**What is required**
Reproduce the stretch of material from its start through the line containing "pos(888,38)", replacing "screenshot" with "screen capture" throughout and leaving everything else unchanged.

**Source records**
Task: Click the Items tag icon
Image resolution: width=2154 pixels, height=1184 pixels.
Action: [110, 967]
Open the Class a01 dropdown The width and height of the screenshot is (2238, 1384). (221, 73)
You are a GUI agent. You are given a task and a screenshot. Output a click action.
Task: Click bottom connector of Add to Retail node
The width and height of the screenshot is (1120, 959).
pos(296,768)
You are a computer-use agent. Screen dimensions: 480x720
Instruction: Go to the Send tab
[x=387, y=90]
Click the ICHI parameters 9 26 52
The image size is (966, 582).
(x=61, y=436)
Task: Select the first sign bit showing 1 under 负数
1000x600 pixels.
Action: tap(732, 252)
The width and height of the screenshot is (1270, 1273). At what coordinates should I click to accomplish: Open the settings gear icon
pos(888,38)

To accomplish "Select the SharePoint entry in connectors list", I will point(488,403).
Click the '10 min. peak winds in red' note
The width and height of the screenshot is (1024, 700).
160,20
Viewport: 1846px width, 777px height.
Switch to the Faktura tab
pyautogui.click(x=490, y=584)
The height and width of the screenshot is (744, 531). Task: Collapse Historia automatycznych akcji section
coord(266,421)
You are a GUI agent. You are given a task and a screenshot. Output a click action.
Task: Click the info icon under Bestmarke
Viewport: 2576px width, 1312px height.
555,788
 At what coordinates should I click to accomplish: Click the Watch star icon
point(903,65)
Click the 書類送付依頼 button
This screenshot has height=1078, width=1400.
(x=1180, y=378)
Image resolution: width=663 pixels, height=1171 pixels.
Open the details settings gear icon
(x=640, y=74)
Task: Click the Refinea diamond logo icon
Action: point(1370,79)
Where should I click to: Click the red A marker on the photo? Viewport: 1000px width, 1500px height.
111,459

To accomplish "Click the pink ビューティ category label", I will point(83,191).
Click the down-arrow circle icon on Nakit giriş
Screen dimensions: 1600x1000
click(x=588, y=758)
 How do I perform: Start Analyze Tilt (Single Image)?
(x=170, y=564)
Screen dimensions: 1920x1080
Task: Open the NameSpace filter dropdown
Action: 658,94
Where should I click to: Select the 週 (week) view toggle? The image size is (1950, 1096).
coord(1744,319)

**Completed task**
Task: Click the Items tag icon
Image resolution: width=2154 pixels, height=1184 pixels.
Action: [110, 967]
Open the Class a01 dropdown The width and height of the screen capture is (2238, 1384). (221, 73)
You are a GUI agent. You are given a task and a screen capture. Output a click action.
Task: Click bottom connector of Add to Retail node
The width and height of the screen capture is (1120, 959).
pos(296,768)
You are a computer-use agent. Screen dimensions: 480x720
Instruction: Go to the Send tab
[x=387, y=90]
Click the ICHI parameters 9 26 52
The image size is (966, 582).
(x=61, y=436)
Task: Select the first sign bit showing 1 under 负数
1000x600 pixels.
Action: tap(732, 252)
The width and height of the screen capture is (1270, 1273). At what coordinates should I click to accomplish: Open the settings gear icon
pos(888,38)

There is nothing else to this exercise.